▶ **Exercise 1**
In the records, put the part that opens with the line containing "Afficher les détails (143, 1342)" and closes with the line containing "Цитогенетическая диагностика (105, 619)" into a JSON list of strings, one string per line, with blank lines left out.

▶ **Text to read**
When I first started writing about Social Security about 10 years ago, I kept reading about the potential for benefit cuts. And back then, that scared me.
I’ve always known that workers should not aim to retire on Social Security alone. In a best-case scenario, the program will replace about 40% of your pre-retirement paycheck if you’re an average wage-earner, and most seniors need a lot more replacement income than that to maintain a comfortable lifestyle.
Still, I always figured I’d be reliant on Social Security to some degree, and that benefit cuts had the potential to upend my retirement. Thankfully, I learned about the possibility of those cuts at a time when I had the opportunity to make changes to my retirement planning. And because of those changes, I’m no longer as worried about Social Security cuts as I once was.
Benefit cuts are still a possibility
Let’s get one thing straight — Social Security cuts are, unfortunately, still very much on the table. In the coming years, Social Security expects to pay more in scheduled benefits than it collects via payroll tax revenue as older workers wrap up their careers in droves.
Social Security can tap its trust funds to keep up with its financial obligations for a period of time. But once those trust funds run dry, which is now expected to happen in 2035, benefit cuts will be a strong possibility unless lawmakers somehow manage to come up with a fix.

▶ **Exercise 2**
Translate this sentence from the Social Security piece into Spanish: "Social Security can tap its trust funds to keep up with its financial obligations for a period of time."

▶ **Information shown**

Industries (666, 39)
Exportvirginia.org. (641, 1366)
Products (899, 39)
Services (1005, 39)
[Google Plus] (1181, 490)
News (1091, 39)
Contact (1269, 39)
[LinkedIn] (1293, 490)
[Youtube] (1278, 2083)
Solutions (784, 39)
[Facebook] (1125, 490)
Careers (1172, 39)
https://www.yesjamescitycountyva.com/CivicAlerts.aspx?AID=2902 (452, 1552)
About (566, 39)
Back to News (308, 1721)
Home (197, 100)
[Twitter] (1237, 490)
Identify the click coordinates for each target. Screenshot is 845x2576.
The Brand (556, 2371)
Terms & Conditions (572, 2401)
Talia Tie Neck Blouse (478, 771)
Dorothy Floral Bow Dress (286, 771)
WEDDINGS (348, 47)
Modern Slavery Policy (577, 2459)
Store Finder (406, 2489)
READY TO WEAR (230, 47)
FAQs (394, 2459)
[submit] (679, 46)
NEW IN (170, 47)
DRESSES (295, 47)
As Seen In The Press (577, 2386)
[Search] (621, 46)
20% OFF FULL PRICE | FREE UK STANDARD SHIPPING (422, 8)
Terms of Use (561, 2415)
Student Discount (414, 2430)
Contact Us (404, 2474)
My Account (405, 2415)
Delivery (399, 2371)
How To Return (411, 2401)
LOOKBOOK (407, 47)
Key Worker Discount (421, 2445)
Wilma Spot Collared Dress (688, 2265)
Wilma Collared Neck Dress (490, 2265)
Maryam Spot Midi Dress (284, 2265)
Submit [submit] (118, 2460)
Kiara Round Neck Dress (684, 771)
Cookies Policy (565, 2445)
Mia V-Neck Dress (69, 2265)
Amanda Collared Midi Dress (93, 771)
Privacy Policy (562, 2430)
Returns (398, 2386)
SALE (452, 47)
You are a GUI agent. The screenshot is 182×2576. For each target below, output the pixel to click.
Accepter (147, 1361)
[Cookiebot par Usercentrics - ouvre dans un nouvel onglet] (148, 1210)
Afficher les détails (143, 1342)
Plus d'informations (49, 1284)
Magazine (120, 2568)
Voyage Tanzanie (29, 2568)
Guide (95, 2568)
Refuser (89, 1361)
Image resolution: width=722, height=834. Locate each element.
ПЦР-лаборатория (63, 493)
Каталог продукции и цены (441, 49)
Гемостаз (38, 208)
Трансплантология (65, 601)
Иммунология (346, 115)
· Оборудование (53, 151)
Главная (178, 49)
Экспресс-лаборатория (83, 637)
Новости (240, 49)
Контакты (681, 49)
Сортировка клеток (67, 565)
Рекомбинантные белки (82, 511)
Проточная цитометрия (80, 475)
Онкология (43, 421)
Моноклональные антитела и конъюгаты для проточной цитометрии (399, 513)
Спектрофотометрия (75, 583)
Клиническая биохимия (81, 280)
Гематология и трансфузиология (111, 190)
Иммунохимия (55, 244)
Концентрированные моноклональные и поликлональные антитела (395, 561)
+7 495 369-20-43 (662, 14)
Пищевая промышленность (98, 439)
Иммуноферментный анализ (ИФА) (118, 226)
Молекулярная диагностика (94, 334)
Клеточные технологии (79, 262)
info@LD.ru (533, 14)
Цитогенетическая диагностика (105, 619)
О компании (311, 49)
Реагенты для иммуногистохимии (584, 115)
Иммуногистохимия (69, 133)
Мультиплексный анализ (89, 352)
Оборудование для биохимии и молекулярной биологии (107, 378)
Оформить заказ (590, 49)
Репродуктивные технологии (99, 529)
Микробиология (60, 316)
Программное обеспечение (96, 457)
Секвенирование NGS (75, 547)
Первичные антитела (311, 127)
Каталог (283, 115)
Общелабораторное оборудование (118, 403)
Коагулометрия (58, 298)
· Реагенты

▶ **Written solution 1**
[
  "Afficher les détails (143, 1342)",
  "Plus d'informations (49, 1284)",
  "Magazine (120, 2568)",
  "Voyage Tanzanie (29, 2568)",
  "Guide (95, 2568)",
  "Refuser (89, 1361)",
  "Image resolution: width=722, height=834. Locate each element.",
  "ПЦР-лаборатория (63, 493)",
  "Каталог продукции и цены (441, 49)",
  "Гемостаз (38, 208)",
  "Трансплантология (65, 601)",
  "Иммунология (346, 115)",
  "· Оборудование (53, 151)",
  "Главная (178, 49)",
  "Экспресс-лаборатория (83, 637)",
  "Новости (240, 49)",
  "Контакты (681, 49)",
  "Сортировка клеток (67, 565)",
  "Рекомбинантные белки (82, 511)",
  "Проточная цитометрия (80, 475)",
  "Онкология (43, 421)",
  "Моноклональные антитела и конъюгаты для проточной цитометрии (399, 513)",
  "Спектрофотометрия (75, 583)",
  "Клиническая биохимия (81, 280)",
  "Гематология и трансфузиология (111, 190)",
  "Иммунохимия (55, 244)",
  "Концентрированные моноклональные и поликлональные антитела (395, 561)",
  "+7 495 369-20-43 (662, 14)",
  "Пищевая промышленность (98, 439)",
  "Иммуноферментный анализ (ИФА) (118, 226)",
  "Молекулярная диагностика (94, 334)",
  "Клеточные технологии (79, 262)",
  "info@LD.ru (533, 14)",
  "Цитогенетическая диагностика (105, 619)"
]

▶ **Written solution 2**
El Seguro Social puede recurrir a sus fondos fiduciarios para cumplir con sus obligaciones financieras durante un período de tiempo.